Smallest difference between a feature elimination and original accuracy is when the neighbourhood variables are dropped.

# Question 6

In [23]:
def RMSE(y, y_pred):
    return round(np.mean((y_pred - y)**2)**0.5, 5)

In [24]:
alphas = [0, 0.01, 0.1, 1, 10]

In [25]:
new_data2 = data[['neighbourhood_group', 'room_type', 'latitude', 'longitude', 'minimum_nights',
                 'number_of_reviews', 'reviews_per_month', 'calculated_host_listings_count',
                 'availability_365', 'price']].copy().fillna(0)

In [26]:
X5 = new_data2.drop(["price"], axis = 1).copy()
X5 = pd.get_dummies(X5, drop_first = True)
y5 = new_data2["price"].copy()
y5 = np.log1p(y5)

X_train5, X_test5, y_train5, y_test5 = tts(X5, y5, test_size = 0.4, random_state = 42)

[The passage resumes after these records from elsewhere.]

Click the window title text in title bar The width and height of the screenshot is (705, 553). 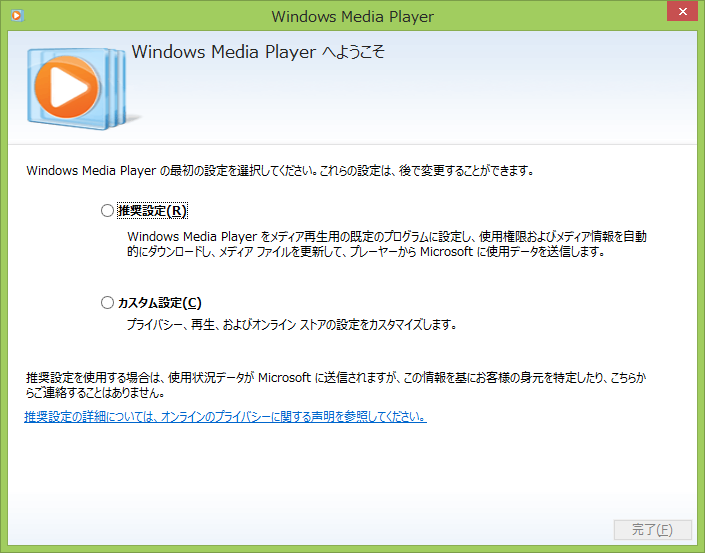[x=352, y=16]
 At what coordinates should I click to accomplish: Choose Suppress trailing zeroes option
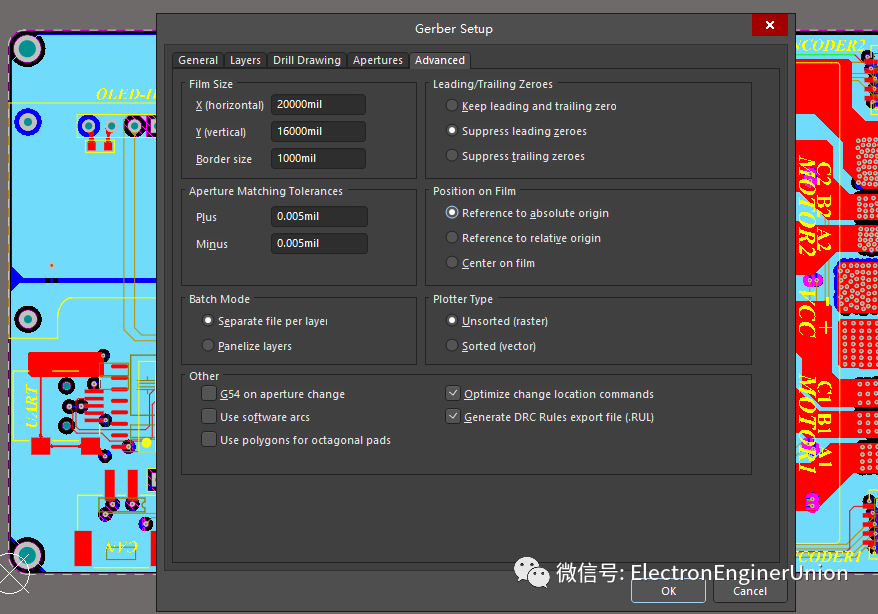[x=453, y=156]
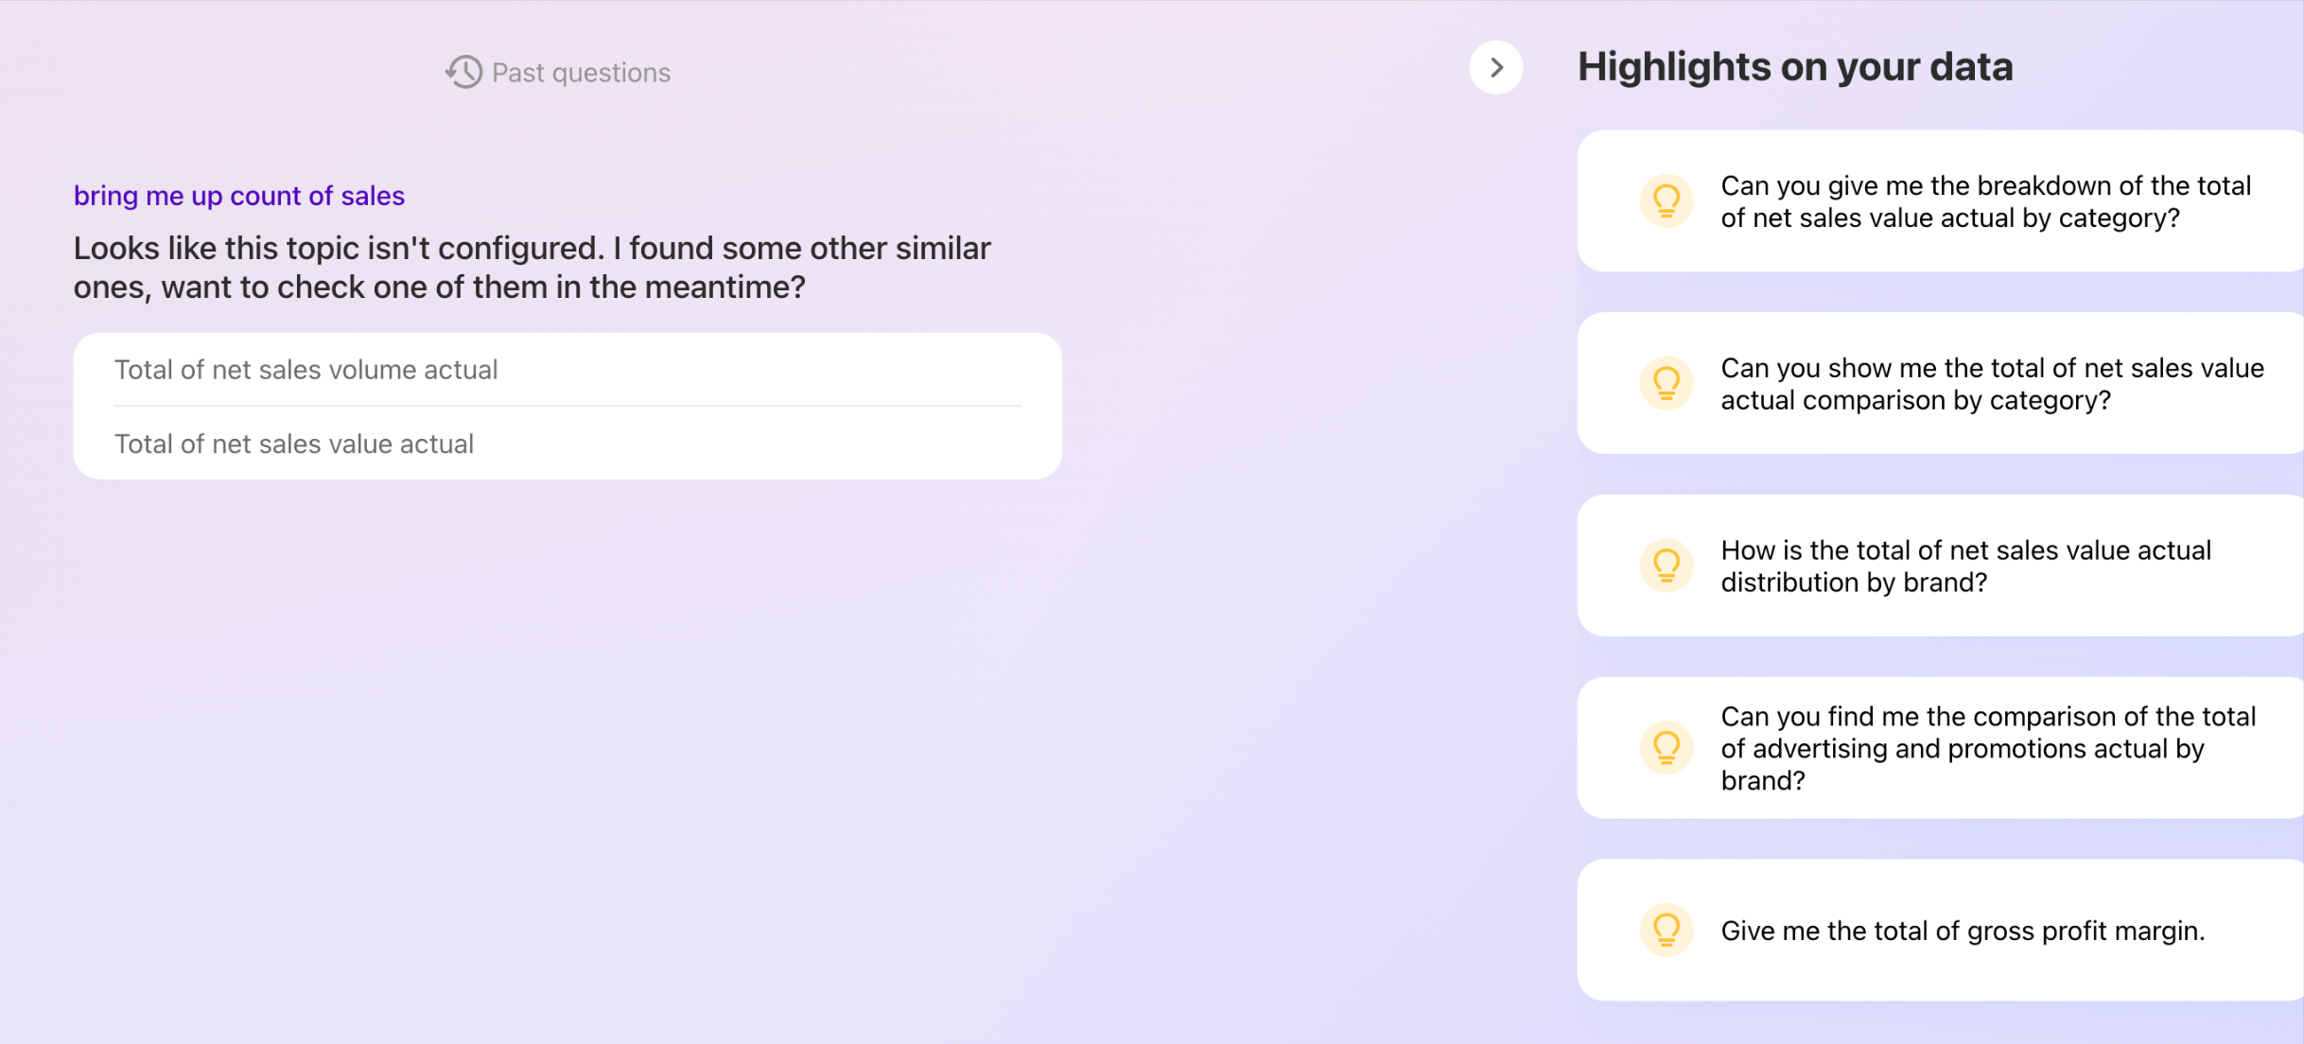This screenshot has width=2304, height=1044.
Task: Click the 'topic isn't configured' response message
Action: click(x=532, y=268)
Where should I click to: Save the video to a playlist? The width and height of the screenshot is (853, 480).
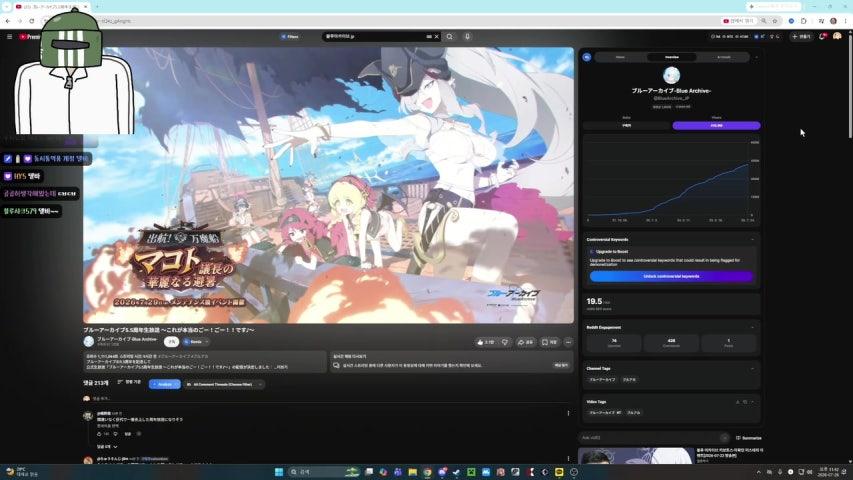click(549, 342)
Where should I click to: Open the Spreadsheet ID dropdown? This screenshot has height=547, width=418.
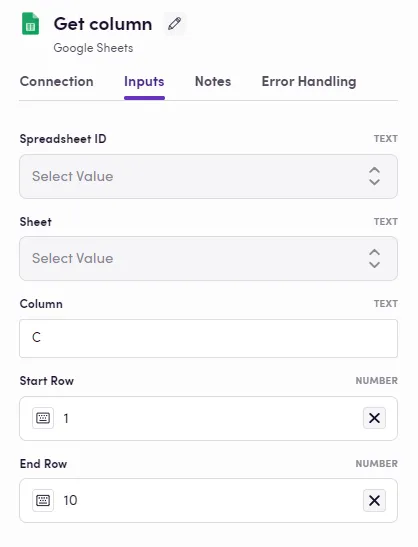click(208, 177)
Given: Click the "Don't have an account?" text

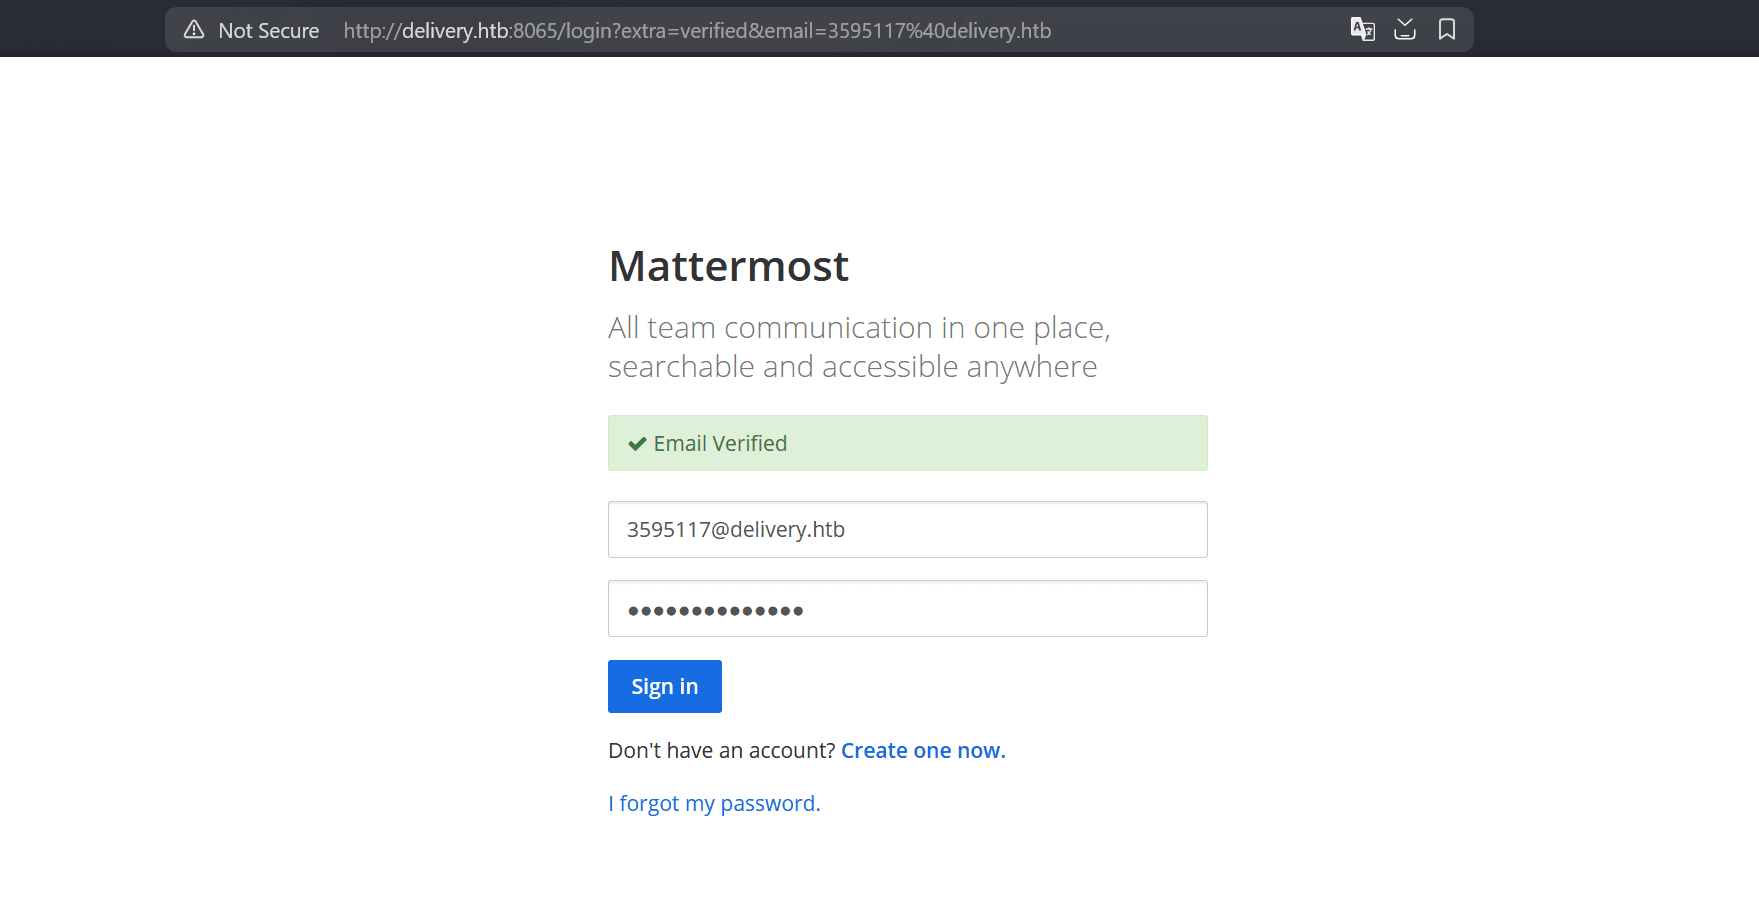Looking at the screenshot, I should [721, 751].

X_test5, X_val5, y_test5, y_val5 = tts(X_test5, y_test5, test_size = 0.5, random_state = 42)

In [27]:
alpha_comp = {}

for alph in alphas:
    ridge_model, intercept = ridge_regression(X_train5, y_train5, alpha = alph, return_intercept = True)
    y_pred_val5 = X_val5.dot(ridge_model) + intercept
    alpha_comp[alph] = RMSE(y_val5, y_pred_val5)

In [28]:
alpha_comp

{0: 0.52799, 0.01: 0.52799, 0.1: 0.52799, 1: 0.52799, 10: 0.52803}

Everything aside from alpha = 10 seems to equally good